La historia es así. Ya ven, palio también es lo que servía de toldo o dosel rectangular, en telas lujosamente bordadas, sobre cuatro o seis barras para cubrir al sacerdote que portaba el Santísimo Sacramento. Como ya no se estila esta costumbre, el palio sirve para cubrir al Santo Padre en algunas ceremonias, y en España –único país del mundo- lo puede utilizar la familia real. A Franco le encantaba entrar bajo palio en algunos actos. Al fin, él, como Dios.
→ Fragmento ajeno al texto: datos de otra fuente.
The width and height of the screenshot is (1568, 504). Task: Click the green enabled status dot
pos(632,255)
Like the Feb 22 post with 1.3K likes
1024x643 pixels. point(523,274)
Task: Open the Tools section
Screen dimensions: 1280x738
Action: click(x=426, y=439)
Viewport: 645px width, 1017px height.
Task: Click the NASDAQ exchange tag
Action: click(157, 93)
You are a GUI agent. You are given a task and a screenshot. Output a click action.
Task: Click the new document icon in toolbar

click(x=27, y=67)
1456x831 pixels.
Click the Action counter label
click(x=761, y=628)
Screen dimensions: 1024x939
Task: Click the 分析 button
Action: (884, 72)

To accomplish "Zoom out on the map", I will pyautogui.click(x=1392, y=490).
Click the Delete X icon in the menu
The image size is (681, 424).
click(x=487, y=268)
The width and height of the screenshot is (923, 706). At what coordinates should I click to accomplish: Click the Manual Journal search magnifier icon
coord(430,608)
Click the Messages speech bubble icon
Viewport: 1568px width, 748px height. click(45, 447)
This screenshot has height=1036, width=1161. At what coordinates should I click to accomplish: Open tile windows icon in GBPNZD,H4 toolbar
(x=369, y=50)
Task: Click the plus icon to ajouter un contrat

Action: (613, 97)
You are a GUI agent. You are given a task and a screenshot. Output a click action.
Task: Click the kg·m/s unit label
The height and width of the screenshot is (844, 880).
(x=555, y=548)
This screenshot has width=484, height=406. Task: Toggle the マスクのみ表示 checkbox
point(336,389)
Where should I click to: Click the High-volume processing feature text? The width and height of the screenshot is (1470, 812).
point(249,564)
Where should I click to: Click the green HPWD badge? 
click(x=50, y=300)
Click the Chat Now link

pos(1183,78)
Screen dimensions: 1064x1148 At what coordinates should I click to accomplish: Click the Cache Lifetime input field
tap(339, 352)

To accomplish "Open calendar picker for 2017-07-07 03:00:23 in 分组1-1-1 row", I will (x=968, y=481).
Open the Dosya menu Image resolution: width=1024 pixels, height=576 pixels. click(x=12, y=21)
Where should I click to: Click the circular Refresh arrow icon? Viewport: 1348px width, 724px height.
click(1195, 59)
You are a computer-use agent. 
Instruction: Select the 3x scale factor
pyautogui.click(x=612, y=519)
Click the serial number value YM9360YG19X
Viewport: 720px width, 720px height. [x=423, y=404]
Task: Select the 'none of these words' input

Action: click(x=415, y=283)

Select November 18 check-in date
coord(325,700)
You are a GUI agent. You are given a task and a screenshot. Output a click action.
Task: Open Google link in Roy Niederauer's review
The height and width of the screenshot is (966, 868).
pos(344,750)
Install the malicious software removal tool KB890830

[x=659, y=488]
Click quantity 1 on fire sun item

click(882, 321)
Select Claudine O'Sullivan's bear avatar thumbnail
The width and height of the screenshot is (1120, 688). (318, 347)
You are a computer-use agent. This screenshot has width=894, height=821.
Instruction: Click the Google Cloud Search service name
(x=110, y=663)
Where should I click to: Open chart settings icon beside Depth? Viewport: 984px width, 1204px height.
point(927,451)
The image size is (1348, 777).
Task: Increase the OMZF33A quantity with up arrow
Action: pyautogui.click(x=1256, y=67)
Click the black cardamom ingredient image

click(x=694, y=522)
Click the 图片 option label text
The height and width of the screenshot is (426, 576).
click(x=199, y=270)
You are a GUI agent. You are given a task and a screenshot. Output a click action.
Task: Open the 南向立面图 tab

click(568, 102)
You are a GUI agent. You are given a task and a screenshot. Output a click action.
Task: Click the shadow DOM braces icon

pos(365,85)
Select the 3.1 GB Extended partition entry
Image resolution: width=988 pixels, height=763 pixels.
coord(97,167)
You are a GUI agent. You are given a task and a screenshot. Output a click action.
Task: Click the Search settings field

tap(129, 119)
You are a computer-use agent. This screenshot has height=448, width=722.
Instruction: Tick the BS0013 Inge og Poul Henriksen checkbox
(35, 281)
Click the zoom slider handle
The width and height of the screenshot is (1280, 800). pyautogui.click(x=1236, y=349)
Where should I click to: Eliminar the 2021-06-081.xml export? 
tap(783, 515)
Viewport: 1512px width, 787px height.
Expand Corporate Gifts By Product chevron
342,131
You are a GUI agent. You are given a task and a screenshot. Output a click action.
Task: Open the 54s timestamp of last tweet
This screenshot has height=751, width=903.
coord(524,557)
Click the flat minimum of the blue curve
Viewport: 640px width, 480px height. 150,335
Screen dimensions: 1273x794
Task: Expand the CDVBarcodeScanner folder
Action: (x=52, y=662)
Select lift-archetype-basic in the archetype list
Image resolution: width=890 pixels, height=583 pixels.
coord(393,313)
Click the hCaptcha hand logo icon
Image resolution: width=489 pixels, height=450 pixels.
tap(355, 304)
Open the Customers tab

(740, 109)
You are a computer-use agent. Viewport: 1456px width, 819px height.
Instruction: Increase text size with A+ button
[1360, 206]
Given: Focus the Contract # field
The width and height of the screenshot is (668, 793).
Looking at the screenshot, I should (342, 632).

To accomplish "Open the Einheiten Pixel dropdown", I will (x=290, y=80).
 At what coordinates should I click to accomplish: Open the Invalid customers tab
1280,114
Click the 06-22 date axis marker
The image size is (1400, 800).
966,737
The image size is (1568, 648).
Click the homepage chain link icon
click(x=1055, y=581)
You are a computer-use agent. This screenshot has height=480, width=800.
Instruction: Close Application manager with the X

Y como Dios quiere convertirse el científico George Church que asegura estar en condiciones de clonar un bebé Neandertal. La verdad es que resucitar una especie de hace 30.000 años no deja de ser tan insólito -bueno, mucho más- que los corderitos de Santa Inés. El avance me parece genial, pero el retroceso igual de genial. El hombre de Neandertal no era perfecto. Como tampoco lo era el bajito medieval o el mismo Felipe II, al menos por su cortita cama de El Escorial. Pienso que de clonar, hay que clonar a genios de la Humanidad. Genios con belleza y con inteligencia. Decían que Leonado da Vinci era el hombre más guapo de Florencia y sus inventos son los más grandiosos de la Humanidad. Parece –como no soy científico puedo permitirme las mayores tonterías- que tiene que ser más fácil clonar a un artista, del que tenemos cuadros, retratos y huellas que a un ser que igual ladraba en vez de hablar. ¿Quién nos ha contado su vida? Reinventar la historia es un recurso precioso, especialmente si se quiere escribir una novela.
Clonar al hombre de Neandertal…Un genetista famoso dice que él no lo haría aunque se pudiera, porque no sería ético. Pues ya ve, yo no lo haría porque no sería bonito. La raza humana ha mejorado. Cada día son más guapos los niños que nacen y creo que no vamos a retroceder 30.000 años para experimentar la degeneración hacia atrás. Ya tenemos bastantes retrocesos con los corderillos, las zapatillas papales de Prada, las capitas y gorros de armiño, las sotanas de seda, las capas pluviales… Y, luego, se critica el anacronismo de algunas mujeres árabes que llevan velo en pleno siglo XXI.
Enero se va, con Santa Inés, con mi patrono –y el de todos los periodistas- San Francisco de Sales, con el de los estudiantes, Santo Tomás de Aquino, con mi cumpleaños y con el signo de Acuario siempre abierto a la espera del futuro.